An aerial view of an EV charging station. (Justin Sullivan/Getty Images / Getty Images)

“That is a horrific thing, imagining these child miners pulling this stuff out of the ground to make our green cars go, but that is true,” he said. “Also, we know about the 19 cobalt mines in the Congo, 15 of them are controlled by the Chinese government or a Chinese entity.”

Lithium mostly comes from Australia, but a large amount also comes from the Atacama Desert in South America, also known as the lithium triangle, Wright said. The lithium mining process is problematic for the region because the land is extraordinarily dry, but the lithium extraction requires large amounts of water, requiring about 500,000 gallons needed to produce a single ton, he explained.

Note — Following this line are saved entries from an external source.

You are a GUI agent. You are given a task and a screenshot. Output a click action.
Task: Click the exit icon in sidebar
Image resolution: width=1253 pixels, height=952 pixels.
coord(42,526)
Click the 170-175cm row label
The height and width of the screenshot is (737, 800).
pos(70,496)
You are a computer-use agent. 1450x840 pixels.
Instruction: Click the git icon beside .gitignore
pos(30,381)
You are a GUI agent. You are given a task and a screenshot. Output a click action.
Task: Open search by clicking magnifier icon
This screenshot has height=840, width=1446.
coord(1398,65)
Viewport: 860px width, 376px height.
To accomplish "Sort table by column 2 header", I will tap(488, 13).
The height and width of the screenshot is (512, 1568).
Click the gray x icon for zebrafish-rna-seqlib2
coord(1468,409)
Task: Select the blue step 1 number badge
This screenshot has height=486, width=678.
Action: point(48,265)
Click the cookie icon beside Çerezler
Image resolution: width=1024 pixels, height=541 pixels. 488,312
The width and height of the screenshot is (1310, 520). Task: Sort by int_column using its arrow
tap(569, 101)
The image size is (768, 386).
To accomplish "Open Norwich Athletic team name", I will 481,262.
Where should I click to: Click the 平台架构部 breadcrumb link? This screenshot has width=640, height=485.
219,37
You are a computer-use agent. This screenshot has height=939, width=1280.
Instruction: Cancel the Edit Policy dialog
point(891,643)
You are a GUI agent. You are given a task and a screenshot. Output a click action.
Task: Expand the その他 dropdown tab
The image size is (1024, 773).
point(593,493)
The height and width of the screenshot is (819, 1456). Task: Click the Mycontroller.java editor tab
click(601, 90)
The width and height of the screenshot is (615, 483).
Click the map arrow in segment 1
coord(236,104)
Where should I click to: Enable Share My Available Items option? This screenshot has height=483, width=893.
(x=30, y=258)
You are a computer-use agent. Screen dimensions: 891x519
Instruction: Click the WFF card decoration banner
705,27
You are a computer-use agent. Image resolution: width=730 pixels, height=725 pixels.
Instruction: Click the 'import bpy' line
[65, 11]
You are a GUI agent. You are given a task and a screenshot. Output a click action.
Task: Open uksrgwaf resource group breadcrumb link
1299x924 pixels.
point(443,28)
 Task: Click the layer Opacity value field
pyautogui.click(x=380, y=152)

Because water is such a coveted resource in the region, Wright said it has caused tension in the region between governments, mining companies and local, especially indigenous people, about how the water should be used.

“We are removing the one critical resource by a lot of those indigenous folks down there, so we can have our green and clean car,” he said.

Nickel, which is also vital to EV battery production, primarily comes from Indonesia and is extracted using sulfuric acid, but he said the way the metal is mined poses environmental problems.

There are two different approaches to mining nickel, one involves an energy-intensive process that requires coal-fired furnaces, which he said is damaging to the Indonesian environment and its people and the second is through chemical extraction using sulphuric acid. Once you’ve finished mining for nickel, it needs to be disposed of either in tailing ponds or dried and stacked both of which pose environmental problems.

Just through the extraction process, he explained, there is the exploitation of child labor and environmental damage. But then, the minerals are sent to China, where about 80% of the batteries’ raw materials are refined.

“But that’s just the beginning,” Wright said. “We haven’t even gotten into the car to start to drive.”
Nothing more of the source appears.